> **Reading text**:
^^^^^^^^^^^^^^^^
The untold story of the power industry's efforts to electrify growing numbers of farms in the years before the creation of Depression-era government programs.

In Powering American Farms, Richard F. Hirsh challenges the notion that electric utilities neglected rural customers in the years before government intervention. Drawing on previously unexamined resources, Hirsh demonstrates that power firms quadrupled the number of farms obtaining electricity in the years between 1923 and 1933, for example. Though not all corporate managers thought much of the farm business, a cadre of rural electrification advocates established the knowledge base and social infrastructure upon which New Deal organizations later capitalized. The book also suggests that the conventional storyline of rural electrification remains popular because it contains a colorful hero, President Franklin D. Roosevelt, and villainous utility magnates, such as Samuel Insull, who make for an engaging―but distorted―narrative.
Hirsh describes the evolution of power company managers' thinking in the 1920s and early 1930s―from believing that rural electrification made no economic sense to realizing that serving farmers could mitigate industry-wide problems. This transformation occurred as agricultural engineers in land-grant universities, supported by utilities, demonstrated productive electrical technologies that yielded healthy profits to farmers and companies alike. Gaining confidence in the value of rural electrification, private firms strung wires to more farms than did the REA until 1950, a fact conveniently omitted in conventional accounts. Powering American Farms will interest academic and lay readers of New Deal history, the history of technology, and revisionist historiography.
^^^^^^^^^^^^^^^^
> **Raw data**:
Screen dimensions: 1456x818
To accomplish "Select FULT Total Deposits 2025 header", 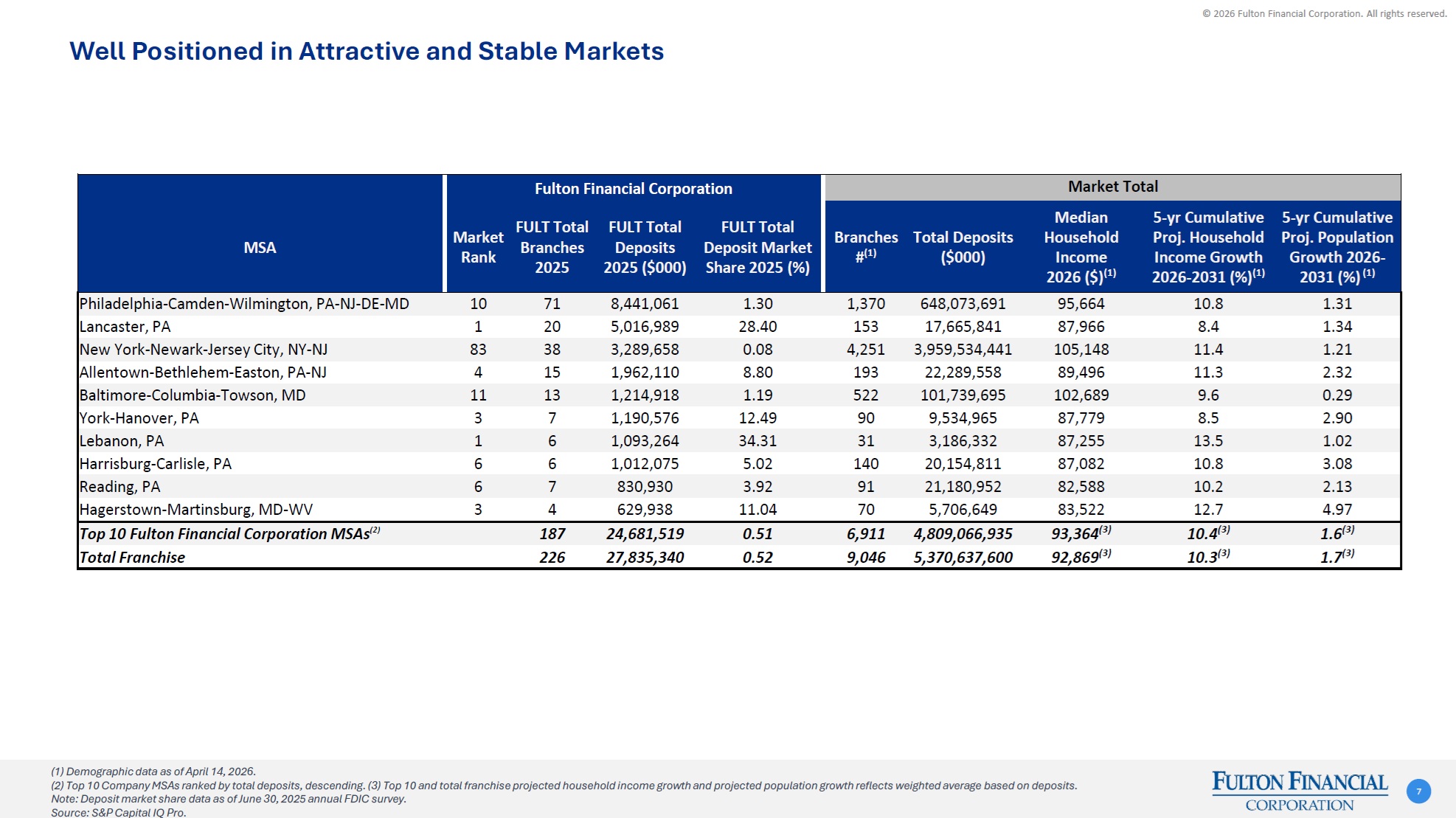I will [645, 247].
^^^^^^^^^^^^^^^^
> **Work to do**:
(A) According to the book description, between which years did power firms quadruple the number of farms obtaining electricity?
(B) Quote the passage of the book description that starts at "Hirsh describes the" and ends at "and revisionist historiography.".

> **Task responses**:
(A) Between 1923 and 1933.

(B)
Hirsh describes the evolution of power company managers' thinking in the 1920s and early 1930s―from believing that rural electrification made no economic sense to realizing that serving farmers could mitigate industry-wide problems. This transformation occurred as agricultural engineers in land-grant universities, supported by utilities, demonstrated productive electrical technologies that yielded healthy profits to farmers and companies alike. Gaining confidence in the value of rural electrification, private firms strung wires to more farms than did the REA until 1950, a fact conveniently omitted in conventional accounts. Powering American Farms will interest academic and lay readers of New Deal history, the history of technology, and revisionist historiography.